Thread: Are Heat Tapes Safe ?

  1. #1
    Jack of all trades DonL's Avatar
    Join Date
    Mar 2011
    Location
    Houston, TX
    Posts
    3,639

    Default Are Heat Tapes Safe ?

    Just kind of wanted to know what you think.

    I see that many Heat tapes are UL listed, But Are Heat Tapes Safe under normal use ?

    Most will be plugged into a extension cord.


    It is the time of year that Yes it does Freeze in Texas, and our water tanks and pump are outside.


    Many people use light bulbs for heat, that seems a waste and seems very dangerous. Even tho all components are UL Listed.
    Theory only works perfect in a vacuum.

    Cyber Security Protection for Windows C:\ > WWW.WinForce.Net

  2. #2
    Plumber jimbo's Avatar
    Join Date
    Aug 2004
    Location
    San Diego
    Posts
    9,001

    Default

    If you have ever been in a chinese factory when a UL inspector came thru with his 'tour guides' ( BTDT !!) you would not put so much faith in that UL label!!!

  3. #3
    Electrician ActionDave's Avatar
    Join Date
    Feb 2009
    Location
    Colorado
    Posts
    326

    Default

    There is enough of the stuff in service to deem it safe. It requires ground fault protection, which is a very good thing.

  4. #4
    IBEW Electrician big2bird's Avatar
    Join Date
    Sep 2012
    Location
    Anaheim, Ca.
    Posts
    141

    Default

    Quote Originally Posted by DonL View Post
    Just kind of wanted to know what you think.

    I see that many Heat tapes are UL listed, But Are Heat Tapes Safe under normal use ?

    Most will be plugged into a extension cord.


    It is the time of year that Yes it does Freeze in Texas, and our water tanks and pump are outside.


    Many people use light bulbs for heat, that seems a waste and seems very dangerous. Even tho all components are UL Listed.
    I haven't installed any in years. Back in the day it was good stuff. With all the Chinese junk these days, I just don't know.

  5. #5
    Moderator & Master Plumber hj's Avatar
    Join Date
    Aug 2004
    Location
    Cave Creek, Arizona
    Posts
    25,606

    Default

    You also have to know WHAT is "UL approved". Some import items use a UL approved item, such as a thermostat, and then lable the entire product "UL approved". Using the term "safe" can also be relative, because the conditions where it is installed, or even how it is installed, could make it "unsafe".
    Licensed residential and commercial plumber

  6. #6
    Jack of all trades DonL's Avatar
    Join Date
    Mar 2011
    Location
    Houston, TX
    Posts
    3,639

    Default

    Quote Originally Posted by jimbo View Post
    If you have ever been in a chinese factory when a UL inspector came thru with his 'tour guides' ( BTDT !!) you would not put so much faith in that UL label!!!

    Good point.

    Buying the inspector lunch does help. I have seen that first hand.

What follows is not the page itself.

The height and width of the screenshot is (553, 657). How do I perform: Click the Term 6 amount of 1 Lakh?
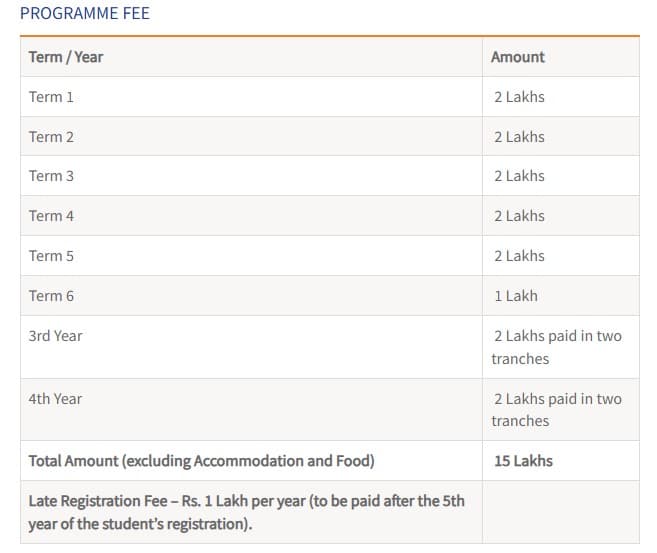coord(516,296)
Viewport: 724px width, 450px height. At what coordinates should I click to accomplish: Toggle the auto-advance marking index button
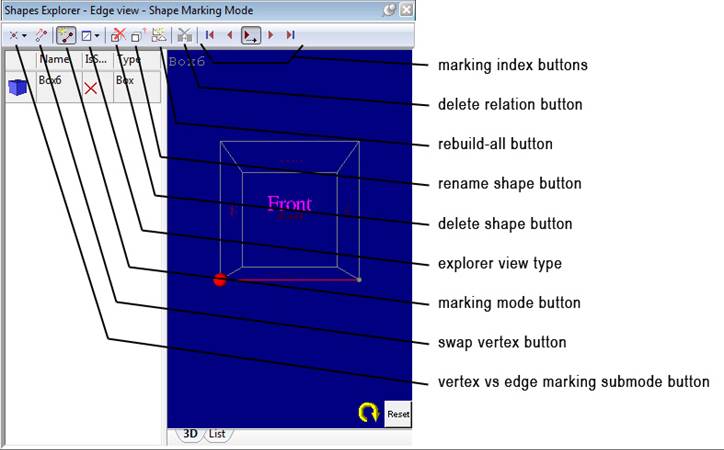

    Not sure where the heat tapes are made, now a days.

    I would guess the US outlawed the materials to make them. Just like the light bulbs.

    But they have plenty of UL stickers, for the price of lunch.
    Theory only works perfect in a vacuum.

    Cyber Security Protection for Windows C:\ > WWW.WinForce.Net

  7. #7
    Moderator & Master Plumber hj's Avatar
    Join Date
    Aug 2004
    Location
    Cave Creek, Arizona
    Posts
    25,606

    Default

    quote; But they have plenty of UL stickers, for the price of lunch.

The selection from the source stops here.